Open KarinaKelleher opened 3 years ago

KarinaKelleher commented 3 years ago

SDC too used: sdcTable Version Used : 0.31 Operating system used: Windows 10

My colleague, Tim Linehan, and I, came across this when testing different suppression methods on Business data.

Below we replicate the scenario using synthetic data.

Issue Details Some 2-digit NACE groups were primary suppressed due to the (2,80) dominance rule. However, in these suppressed NACE groups (B05, B06 and B07), the largest EN is still greater than 80% / 90% of their combined total and so requires some form of additional secondary suppression to avoid approximate disclosure. B08 and B09 are the 2 NACE groups remaining which may be selected for suppression. B08 ideally should be selected. If B09 is suppressed then the dominant enterprise is still contributing more than 85% of the combined turnover of the suppressed groups.

This issue is currently tested for and picked up by a bespoke SAS program in use in the relevant Business area.

While we would not expect the Simplehuristic method to pick this up it would be expected that the Hypercube and perhaps HITAS methods would.

Sample data In the accompanying sample synthetic data (samp_synth_data.csv - note: saved as a .xlsx file for the purposes of loading on this page) we have the following:

• Three NACE groups (B05, B06 and B07) at 2-digit NACE level which require primary suppression due to (2,80) dominance rule.

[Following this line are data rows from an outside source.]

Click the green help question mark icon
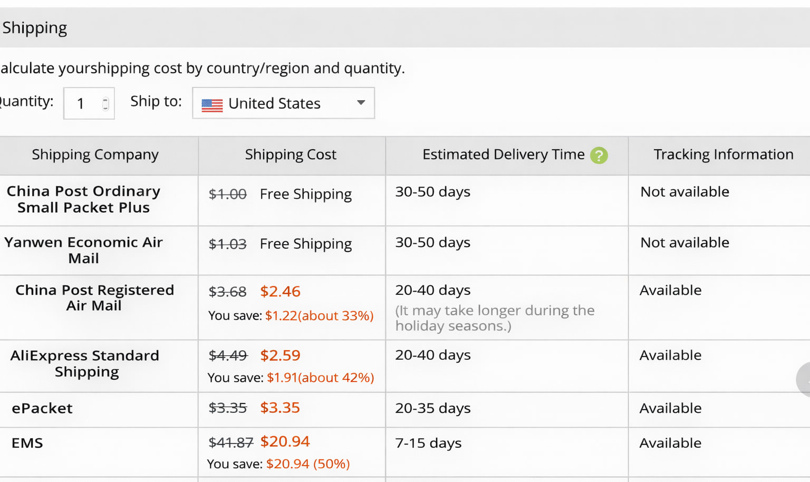The width and height of the screenshot is (810, 482). tap(599, 155)
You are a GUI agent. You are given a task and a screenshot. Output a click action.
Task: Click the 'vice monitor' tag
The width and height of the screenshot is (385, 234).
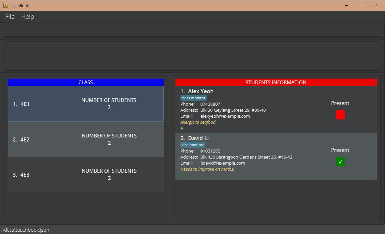click(x=193, y=145)
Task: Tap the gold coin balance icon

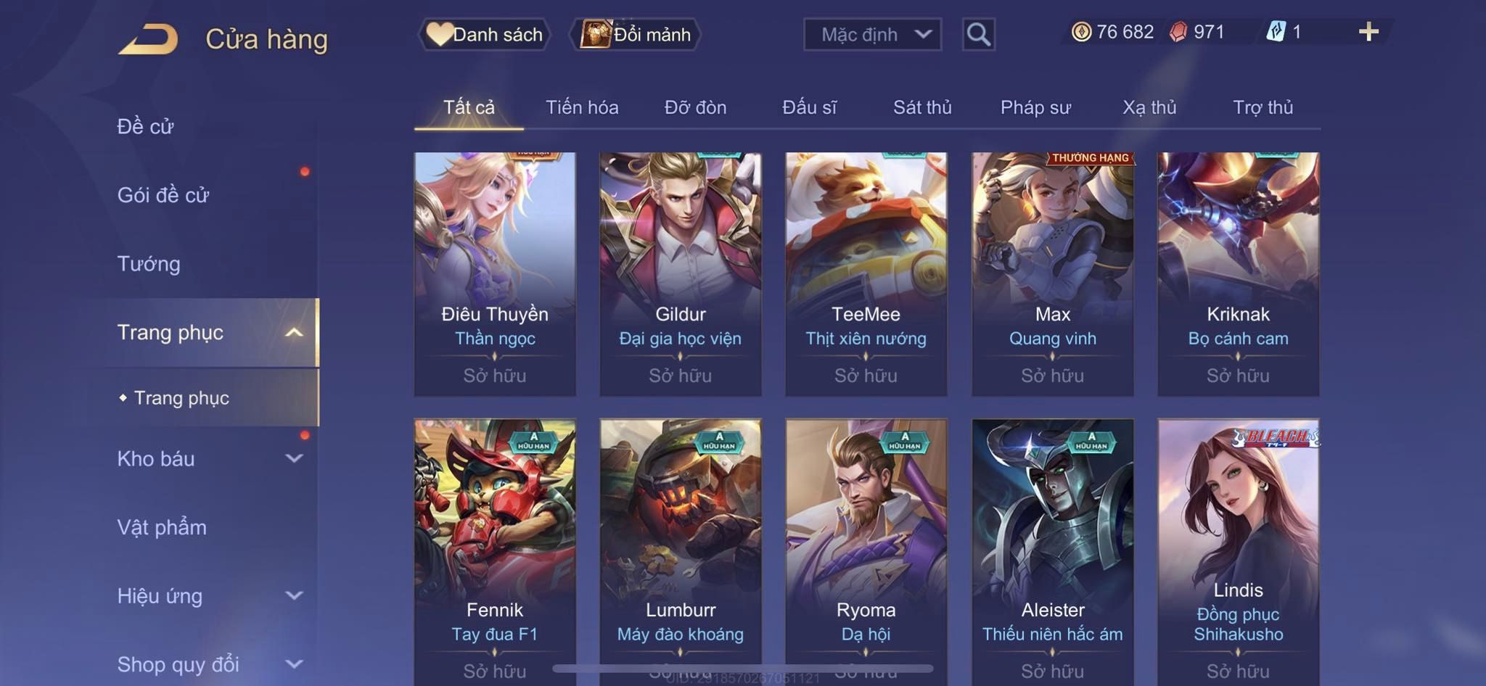Action: [1081, 32]
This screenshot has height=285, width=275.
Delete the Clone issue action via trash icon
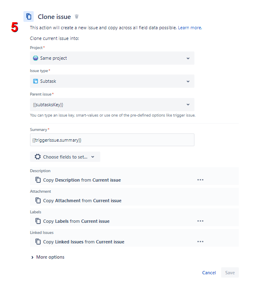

• Turnover for EN00000035 > 90% of combined turnover of the suppressed groups B05, B06 and B07 (i.e. EUR99500 > 90% of EUR110350)

image

Results The following is a summary of the results we would expect to get and the results we got when using the different sdcTable secondary suppression methods:

image

Conclusion Approximate disclosure, given the above scenario, would still be an issue following primary and secondary suppression (above methods) using sdcTable.

samp_synth_data.xlsx

ppdewolf commented 3 years ago

This is what I get using Modular (=HiTaS) in tau-argus 4.2.0b5 (red numbers are primary suppressions, blue numbers are secondary suppressions). Not sure what HiTaS implementation is used in sdcTable. Could you share the full R-script you are using to apply HITAS to your synthetic data example? afbeelding

bernhard-da commented 3 years ago

hi @KarinaKelleher thx for sharing this. first off; as stated in the notes of the protectTable() man-page, I would not suggest to use HITAS, HYPERCUBE (OPT) in production as they contain old, mostly untested code; in this case it is better to create the inputs for argus via createArgusInput() and solve with argus;

as for "SIMPLEHEURISTIC": as you already indicated, the algorithm is based on cell-frequencies/weights and does only protect against exact disclosure; the algorithm is stupid in the sense that it does not "know" anything about dominance-rules such as in this case; I would be however open to suggestions on how to parametrize this feature; It could done with an additional parameter like protectTable(..., ensureDominance=c(type = "nk", n = 2, k = 80)) which - if specified - would find additional required suppressions in a way that the singleton-detection procedure already does.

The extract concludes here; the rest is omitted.